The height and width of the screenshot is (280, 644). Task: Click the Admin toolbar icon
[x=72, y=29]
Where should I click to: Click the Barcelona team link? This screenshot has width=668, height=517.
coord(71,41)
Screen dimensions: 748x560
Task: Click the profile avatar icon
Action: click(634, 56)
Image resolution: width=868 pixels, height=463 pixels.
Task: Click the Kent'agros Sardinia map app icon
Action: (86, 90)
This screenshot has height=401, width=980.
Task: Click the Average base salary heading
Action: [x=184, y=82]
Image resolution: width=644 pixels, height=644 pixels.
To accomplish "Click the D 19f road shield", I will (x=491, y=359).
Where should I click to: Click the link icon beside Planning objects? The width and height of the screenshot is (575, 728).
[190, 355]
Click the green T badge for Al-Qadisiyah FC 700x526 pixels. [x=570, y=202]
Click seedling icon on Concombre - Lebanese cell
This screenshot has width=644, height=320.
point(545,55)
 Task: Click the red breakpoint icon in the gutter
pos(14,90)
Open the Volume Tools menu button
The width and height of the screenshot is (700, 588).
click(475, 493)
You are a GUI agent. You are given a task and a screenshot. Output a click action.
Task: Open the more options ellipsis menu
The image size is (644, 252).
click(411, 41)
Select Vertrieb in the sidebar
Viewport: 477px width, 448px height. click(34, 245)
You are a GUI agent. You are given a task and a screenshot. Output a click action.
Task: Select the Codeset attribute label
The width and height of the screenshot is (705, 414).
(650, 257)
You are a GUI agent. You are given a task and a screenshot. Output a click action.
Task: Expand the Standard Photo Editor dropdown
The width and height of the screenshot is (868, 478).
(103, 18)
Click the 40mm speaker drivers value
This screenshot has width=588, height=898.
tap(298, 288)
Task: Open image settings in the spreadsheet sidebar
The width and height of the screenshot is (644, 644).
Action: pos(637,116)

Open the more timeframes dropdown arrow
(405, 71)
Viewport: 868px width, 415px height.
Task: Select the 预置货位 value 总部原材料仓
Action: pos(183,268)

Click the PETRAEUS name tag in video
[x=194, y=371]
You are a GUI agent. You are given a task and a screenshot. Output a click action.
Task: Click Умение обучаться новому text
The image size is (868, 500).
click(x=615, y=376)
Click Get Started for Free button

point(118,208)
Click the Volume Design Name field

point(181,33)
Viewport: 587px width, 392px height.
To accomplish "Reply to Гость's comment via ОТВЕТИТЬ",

> **The task**: Every entry above must be reproduced word for word.

> **Final answer**:
The height and width of the screenshot is (280, 644). Task: Click the Admin toolbar icon
[x=72, y=29]
Where should I click to: Click the Barcelona team link? This screenshot has width=668, height=517.
coord(71,41)
Screen dimensions: 748x560
Task: Click the profile avatar icon
Action: click(634, 56)
Image resolution: width=868 pixels, height=463 pixels.
Task: Click the Kent'agros Sardinia map app icon
Action: (86, 90)
This screenshot has height=401, width=980.
Task: Click the Average base salary heading
Action: [x=184, y=82]
Image resolution: width=644 pixels, height=644 pixels.
To accomplish "Click the D 19f road shield", I will (x=491, y=359).
Where should I click to: Click the link icon beside Planning objects? The width and height of the screenshot is (575, 728).
[190, 355]
Click the green T badge for Al-Qadisiyah FC 700x526 pixels. [x=570, y=202]
Click seedling icon on Concombre - Lebanese cell
This screenshot has width=644, height=320.
point(545,55)
 Task: Click the red breakpoint icon in the gutter
pos(14,90)
Open the Volume Tools menu button
The width and height of the screenshot is (700, 588).
click(475, 493)
You are a GUI agent. You are given a task and a screenshot. Output a click action.
Task: Open the more options ellipsis menu
The image size is (644, 252).
click(411, 41)
Select Vertrieb in the sidebar
Viewport: 477px width, 448px height. click(34, 245)
You are a GUI agent. You are given a task and a screenshot. Output a click action.
Task: Select the Codeset attribute label
The width and height of the screenshot is (705, 414).
(650, 257)
You are a GUI agent. You are given a task and a screenshot. Output a click action.
Task: Expand the Standard Photo Editor dropdown
The width and height of the screenshot is (868, 478).
(103, 18)
Click the 40mm speaker drivers value
This screenshot has width=588, height=898.
tap(298, 288)
Task: Open image settings in the spreadsheet sidebar
The width and height of the screenshot is (644, 644).
Action: pos(637,116)

Open the more timeframes dropdown arrow
(405, 71)
Viewport: 868px width, 415px height.
Task: Select the 预置货位 value 总部原材料仓
Action: pos(183,268)

Click the PETRAEUS name tag in video
[x=194, y=371]
You are a GUI agent. You are given a task and a screenshot. Output a click action.
Task: Click Умение обучаться новому text
The image size is (868, 500).
click(x=615, y=376)
Click Get Started for Free button

point(118,208)
Click the Volume Design Name field

point(181,33)
Viewport: 587px width, 392px height.
To accomplish "Reply to Гость's comment via ОТВЕТИТЬ",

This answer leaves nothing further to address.